The programme of the event spoke of a test car which foreshadowed the future Cooper Bristol that was to be entered in 1956. This was not to be though, since the 1955 British Grand Prix was to be the only Formula 1 World Championship race that the T40 took part in. While on paper the T40 seemed to have failed in its first race, it was actually a revolution that Jack Brabham had just launched, with the rear-engine T40 clearly announcing the future of Formula 1 cars. The 1959 T51 was to be the direct descendant of this truly pioneering T40.
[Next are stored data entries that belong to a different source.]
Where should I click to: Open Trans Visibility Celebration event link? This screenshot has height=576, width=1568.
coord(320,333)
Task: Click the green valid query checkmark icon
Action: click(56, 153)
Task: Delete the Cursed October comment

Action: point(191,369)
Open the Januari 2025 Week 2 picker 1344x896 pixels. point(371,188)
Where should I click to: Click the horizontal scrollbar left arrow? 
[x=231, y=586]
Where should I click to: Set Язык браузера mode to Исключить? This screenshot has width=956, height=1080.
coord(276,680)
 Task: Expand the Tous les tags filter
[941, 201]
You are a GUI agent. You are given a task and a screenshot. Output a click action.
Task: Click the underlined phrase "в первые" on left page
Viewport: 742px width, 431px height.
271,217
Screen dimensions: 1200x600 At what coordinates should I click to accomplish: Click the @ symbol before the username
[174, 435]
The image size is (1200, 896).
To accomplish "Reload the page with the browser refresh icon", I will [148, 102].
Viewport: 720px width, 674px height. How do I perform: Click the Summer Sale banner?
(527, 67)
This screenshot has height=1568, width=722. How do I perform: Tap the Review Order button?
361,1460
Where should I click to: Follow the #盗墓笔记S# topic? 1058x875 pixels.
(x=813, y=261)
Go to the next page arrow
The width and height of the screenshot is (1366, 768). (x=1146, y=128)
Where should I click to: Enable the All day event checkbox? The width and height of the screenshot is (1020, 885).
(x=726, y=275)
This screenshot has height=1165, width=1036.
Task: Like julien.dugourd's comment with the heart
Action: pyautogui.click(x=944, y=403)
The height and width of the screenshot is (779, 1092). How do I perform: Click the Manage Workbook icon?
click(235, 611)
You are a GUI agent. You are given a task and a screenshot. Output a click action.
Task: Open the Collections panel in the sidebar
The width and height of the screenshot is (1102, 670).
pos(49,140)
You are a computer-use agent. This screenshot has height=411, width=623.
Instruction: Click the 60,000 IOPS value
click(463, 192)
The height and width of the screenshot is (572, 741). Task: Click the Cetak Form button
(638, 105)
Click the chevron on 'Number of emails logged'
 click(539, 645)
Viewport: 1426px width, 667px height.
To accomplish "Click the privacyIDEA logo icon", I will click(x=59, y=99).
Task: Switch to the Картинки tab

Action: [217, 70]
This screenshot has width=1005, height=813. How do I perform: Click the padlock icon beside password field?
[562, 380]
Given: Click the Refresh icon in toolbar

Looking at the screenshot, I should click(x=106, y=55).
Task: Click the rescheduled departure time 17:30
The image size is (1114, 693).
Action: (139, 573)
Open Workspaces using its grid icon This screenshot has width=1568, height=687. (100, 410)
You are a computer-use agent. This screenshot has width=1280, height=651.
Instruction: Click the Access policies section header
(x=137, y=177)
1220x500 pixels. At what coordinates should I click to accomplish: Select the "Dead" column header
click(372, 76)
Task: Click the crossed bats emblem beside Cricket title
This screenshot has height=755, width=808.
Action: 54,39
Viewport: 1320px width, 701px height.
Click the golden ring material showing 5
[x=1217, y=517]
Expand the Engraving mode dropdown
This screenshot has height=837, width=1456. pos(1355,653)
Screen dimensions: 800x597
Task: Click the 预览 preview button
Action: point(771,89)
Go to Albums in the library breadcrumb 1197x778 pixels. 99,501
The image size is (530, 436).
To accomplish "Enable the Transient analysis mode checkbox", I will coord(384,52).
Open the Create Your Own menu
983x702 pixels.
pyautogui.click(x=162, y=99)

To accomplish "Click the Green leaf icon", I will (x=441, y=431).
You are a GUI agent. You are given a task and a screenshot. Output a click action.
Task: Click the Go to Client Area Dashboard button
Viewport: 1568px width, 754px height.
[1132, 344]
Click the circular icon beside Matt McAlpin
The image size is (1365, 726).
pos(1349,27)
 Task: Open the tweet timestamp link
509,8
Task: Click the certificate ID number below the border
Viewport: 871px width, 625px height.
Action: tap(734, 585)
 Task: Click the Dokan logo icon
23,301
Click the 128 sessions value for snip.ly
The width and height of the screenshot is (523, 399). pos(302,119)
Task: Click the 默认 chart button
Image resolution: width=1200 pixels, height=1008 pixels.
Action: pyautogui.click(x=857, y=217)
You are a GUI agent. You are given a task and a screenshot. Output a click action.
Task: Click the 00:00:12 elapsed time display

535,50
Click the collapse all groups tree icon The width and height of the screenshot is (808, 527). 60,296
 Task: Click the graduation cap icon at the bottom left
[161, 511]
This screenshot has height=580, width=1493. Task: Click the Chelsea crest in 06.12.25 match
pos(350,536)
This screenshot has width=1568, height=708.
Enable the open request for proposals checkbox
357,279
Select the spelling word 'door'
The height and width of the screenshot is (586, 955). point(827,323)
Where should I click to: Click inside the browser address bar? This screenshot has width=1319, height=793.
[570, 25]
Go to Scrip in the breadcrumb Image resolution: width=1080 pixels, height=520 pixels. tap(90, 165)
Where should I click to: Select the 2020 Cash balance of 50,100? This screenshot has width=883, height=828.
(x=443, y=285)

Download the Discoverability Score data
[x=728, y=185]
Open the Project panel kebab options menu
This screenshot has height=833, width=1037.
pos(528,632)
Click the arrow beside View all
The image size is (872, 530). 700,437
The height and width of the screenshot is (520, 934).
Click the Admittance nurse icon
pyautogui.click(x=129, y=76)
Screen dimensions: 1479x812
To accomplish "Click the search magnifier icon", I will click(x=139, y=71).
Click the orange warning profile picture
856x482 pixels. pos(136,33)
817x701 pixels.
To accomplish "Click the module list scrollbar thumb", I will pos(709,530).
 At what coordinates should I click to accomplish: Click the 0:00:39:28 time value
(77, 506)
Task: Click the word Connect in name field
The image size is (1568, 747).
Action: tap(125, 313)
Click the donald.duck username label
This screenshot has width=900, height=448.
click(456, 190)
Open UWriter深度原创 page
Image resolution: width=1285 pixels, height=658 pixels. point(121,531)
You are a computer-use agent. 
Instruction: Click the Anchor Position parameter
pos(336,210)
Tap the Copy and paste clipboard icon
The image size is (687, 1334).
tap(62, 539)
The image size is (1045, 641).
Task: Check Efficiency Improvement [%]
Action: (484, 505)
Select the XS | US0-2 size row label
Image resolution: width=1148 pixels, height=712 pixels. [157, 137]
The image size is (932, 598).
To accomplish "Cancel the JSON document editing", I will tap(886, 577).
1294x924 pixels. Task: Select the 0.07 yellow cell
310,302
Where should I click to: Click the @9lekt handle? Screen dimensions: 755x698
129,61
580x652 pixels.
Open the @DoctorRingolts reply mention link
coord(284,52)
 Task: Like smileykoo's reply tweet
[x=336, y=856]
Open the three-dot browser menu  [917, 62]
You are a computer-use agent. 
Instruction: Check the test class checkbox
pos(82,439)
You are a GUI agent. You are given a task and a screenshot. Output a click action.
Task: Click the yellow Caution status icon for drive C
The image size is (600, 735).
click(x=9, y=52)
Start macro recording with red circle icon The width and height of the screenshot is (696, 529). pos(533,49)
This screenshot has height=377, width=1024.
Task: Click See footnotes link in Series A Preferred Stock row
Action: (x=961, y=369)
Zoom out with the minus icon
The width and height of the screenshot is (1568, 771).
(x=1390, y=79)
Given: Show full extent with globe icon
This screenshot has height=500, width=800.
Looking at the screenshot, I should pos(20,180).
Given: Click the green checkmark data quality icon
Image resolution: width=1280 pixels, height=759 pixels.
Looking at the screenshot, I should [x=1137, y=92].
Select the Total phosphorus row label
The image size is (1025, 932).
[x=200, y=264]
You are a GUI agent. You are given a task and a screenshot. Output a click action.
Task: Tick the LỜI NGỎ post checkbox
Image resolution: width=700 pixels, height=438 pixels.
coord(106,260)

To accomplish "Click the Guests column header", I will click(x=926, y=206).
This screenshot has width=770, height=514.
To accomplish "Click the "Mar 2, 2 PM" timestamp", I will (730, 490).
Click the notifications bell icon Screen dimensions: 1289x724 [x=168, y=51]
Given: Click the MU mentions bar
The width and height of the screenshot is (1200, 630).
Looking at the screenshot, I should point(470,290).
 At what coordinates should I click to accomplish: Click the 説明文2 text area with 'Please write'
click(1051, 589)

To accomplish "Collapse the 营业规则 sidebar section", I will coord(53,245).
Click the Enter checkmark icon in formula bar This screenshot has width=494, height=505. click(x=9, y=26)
After this first Grand Prix, Jack Brabham raced in several events, including the Snetterton event (which was not part of the World Championship). He finished 4th and truly made his mark thanks to a duel with Stirling Moss. “The specialized press spoke of a battle of champions, and it was certainly an important step in my career. Without that race, I would definitely have gone back to Australia”, wrote Jack Brabham in his autobiography “When the Flag Drops”. “The car behaved wonderfully in that race”, said the driver, who then decided to put her on a boat to offer her a career in Australia and New Zealand. The car was raced in particular at Orange, Ardmore and Port Wakefield, with Jack Brabham at the wheel up until March 1956. He won the Australian Grand Prix (which, however, did not count for the World Championship), thereby giving the T40 its first victory. Then he decided to sell it to pay for his and his family’s removal to Europe. It was to be the start of his dazzling rise to fame, with 3 World Championship titles, 123 Grand Prix races and a total of 14 victories.
The Bristol T40 stayed in Australia for many years, changing owners several times. Purchased from Jack Brabham by Reg Smith in 1956, it was later acquired by Max Stephens (1959) and then by Alan Roberston (1964), still in Australia. The latter decided to convert it into a car for sport-prototype racing, like the T39 seen at the Le Mans 24 Hours. This was only a short interlude however, because its next owner, Frank Cengia, who acquired it in October 1974, decided to restore it to its 1955 configuration – that it still sports today – before it became the property of Cary Manolas, still in Australia. In 1989, it was acquired by Peter Hannenen and imported to England. In 1992, it passed into the hands of the German driver Thomas Bscher. It was then acquired by Mr. Wulf Goetze, who entered it for several historic races including the Spa Summer Classic in 2009, the Grand Prix of Monaco Historique in 2012 and the Goodwood Revival in 2013.
Its current owner acquired it after it was exhibited at Retromobile in February 2014, before racing it at the Grand Prix of Monaco Historique in 2014 and in the Trofeo Nastro series organized by Peter Auto.
The car is being offered for sale with its HTP dating from June 2015 and valid up until June 2020, and has just been overhauled.